Go Long or Short?

How does volatility affect returns of S&P 500 stocks?

Krupa Patel and Melanie Schnell

This Research Project was conducted at NYU Stern's DataBootcamp course. For further inquireies please reach out to Krupa Patel at kp1524@nyu.edu and Melanie Schnell as ms7557@nyu.edu.

There is a common saying that states, "the higher the risk, the bigger the return." However, in the past volatile markets have yielded negative returns for many investors. This leads us to explore the question: Is it profitable to go long or short when volatility is high?

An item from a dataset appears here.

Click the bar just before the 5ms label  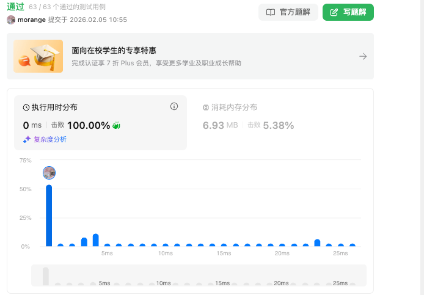(x=96, y=240)
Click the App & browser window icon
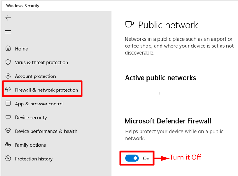 tap(8, 103)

We will use 57 years of S&P index to find the returns and volatilty. Then, we will normalize this times series, plot the data in a scatterplot, and run a regression to see if we get a positive or negative correlation between increasing volatility and returns.

If there is a positive slope it signifies that when volatility is high the returns are also high. However, if we get a negative slope it signifies that when volatility is high, returns are low.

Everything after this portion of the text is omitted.